» TEXT EXTRACT
▶
Caryl Pagel in The Volta
It's Monday, but we remember how good Friday felt. So check out the the Friday Feature over at The Volta. We have Caryl Pagel answering questions, primarily, about her first full-length collection, Experiments I Should Like Tried At My Own Death.
We have some for you:
9. What aspirations did you have for this book?
Making something out of nothing? Unapparitionalizing? Unbecoming nothing as a mode of rediscovering the nothing that one always is? Book as excuse for party? Book as impetus to write? Book as thorn? Book as shield? Book as evidence? Book as pyre? Book as memorial? Book as blunt force object? Book as gift? Book as missive to you, you!, long-lost and only you? Book as open secret? Book as parachute?
10. How would you describe this work?
Visions, emergencies.
11. Do you work primarily on discrete poems, serially, toward a project, with a set of concerns, or otherwise?
◀
» DATA PROVIDED
▶
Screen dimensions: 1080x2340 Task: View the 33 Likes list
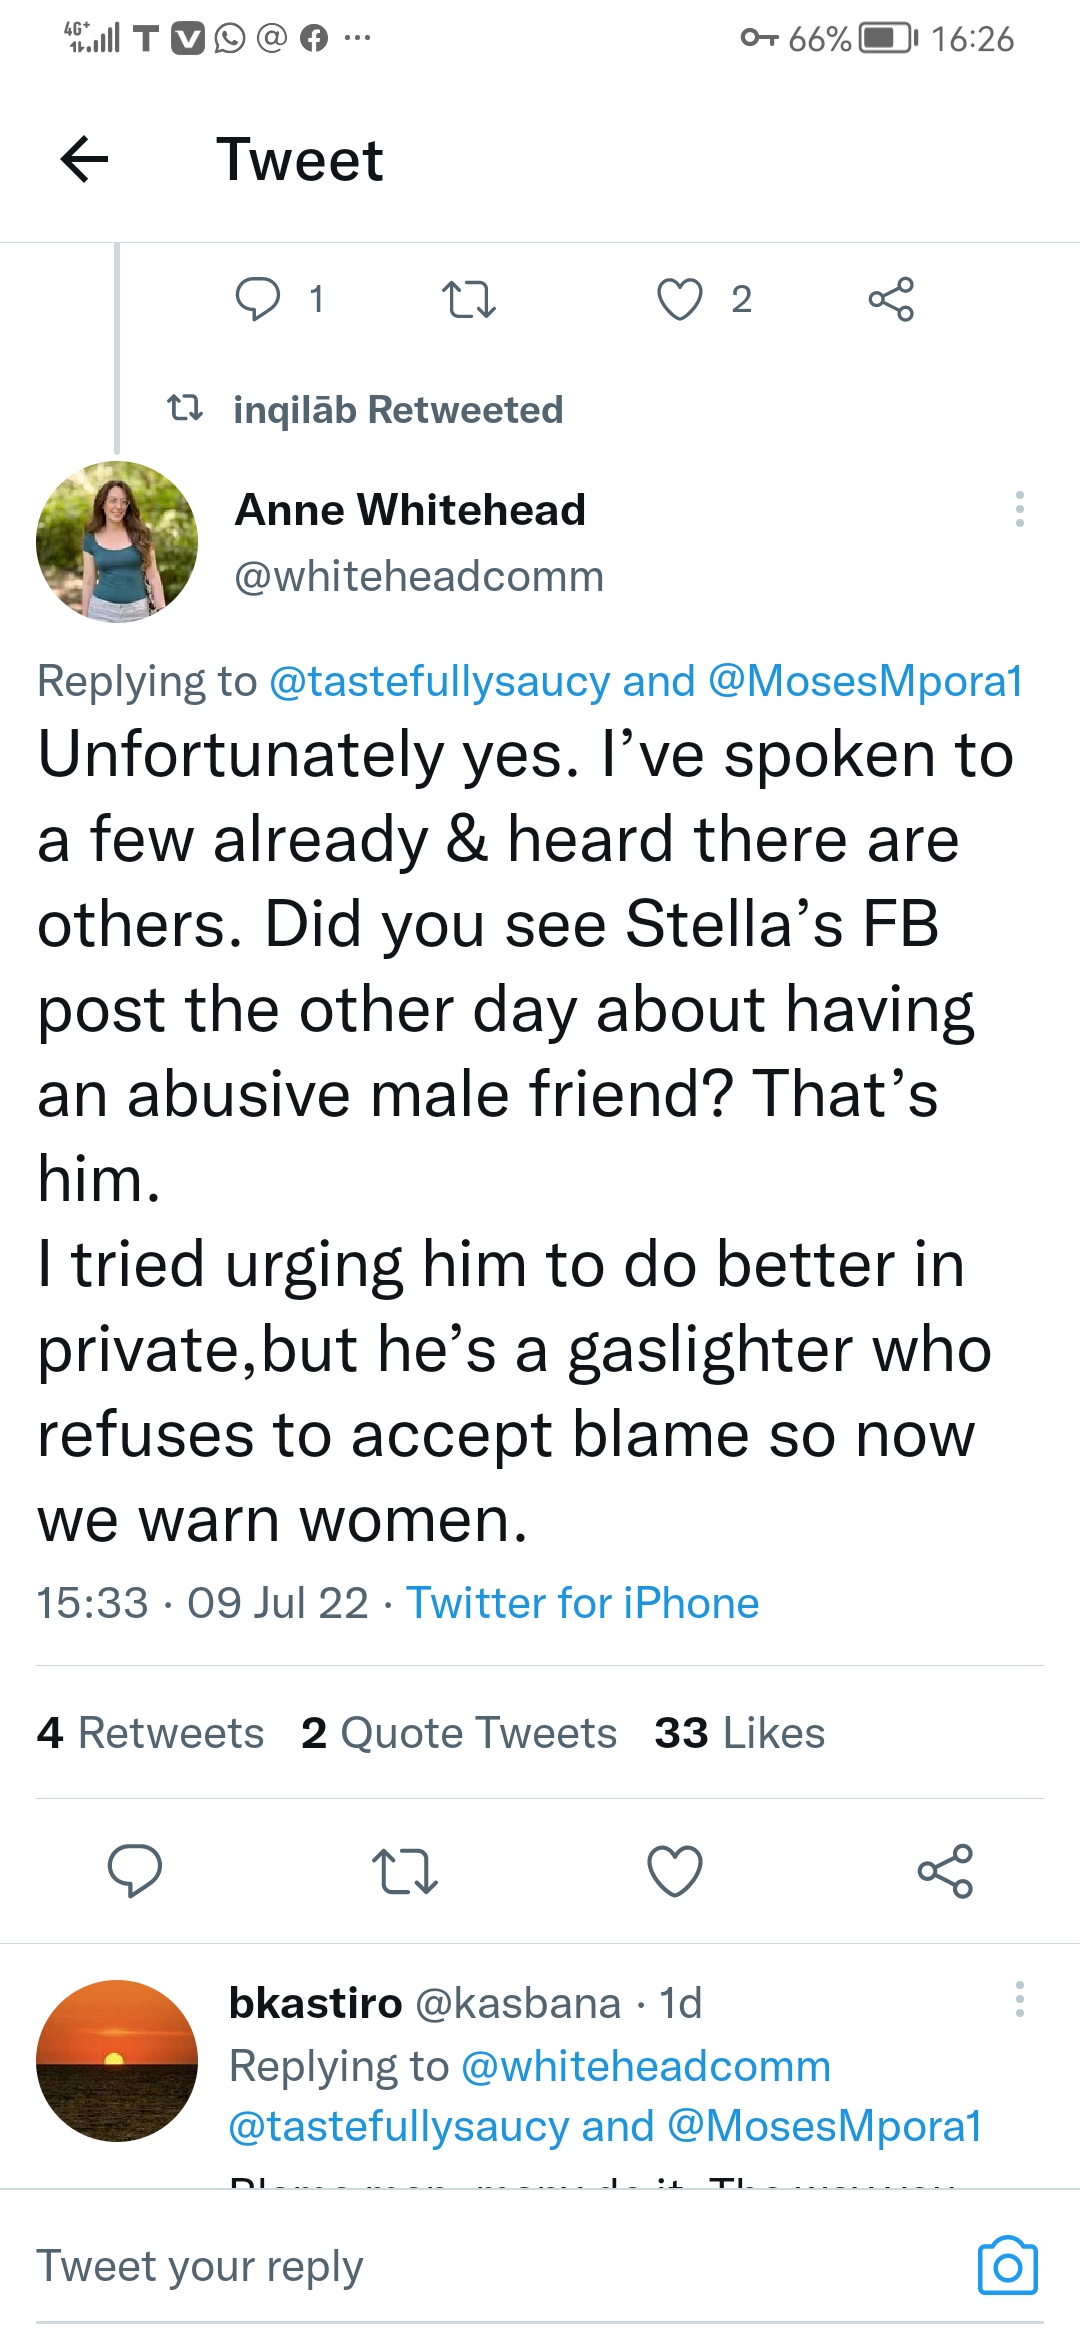(739, 1733)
◀
» AIM OF THE EXERCISE
Can you copy out the entire Caryl Pagel post above, word for word, leaving out nothing?

» RESULT BELOW
Caryl Pagel in The Volta
It's Monday, but we remember how good Friday felt. So check out the the Friday Feature over at The Volta. We have Caryl Pagel answering questions, primarily, about her first full-length collection, Experiments I Should Like Tried At My Own Death.
We have some for you:
9. What aspirations did you have for this book?
Making something out of nothing? Unapparitionalizing? Unbecoming nothing as a mode of rediscovering the nothing that one always is? Book as excuse for party? Book as impetus to write? Book as thorn? Book as shield? Book as evidence? Book as pyre? Book as memorial? Book as blunt force object? Book as gift? Book as missive to you, you!, long-lost and only you? Book as open secret? Book as parachute?
10. How would you describe this work?
Visions, emergencies.
11. Do you work primarily on discrete poems, serially, toward a project, with a set of concerns, or otherwise?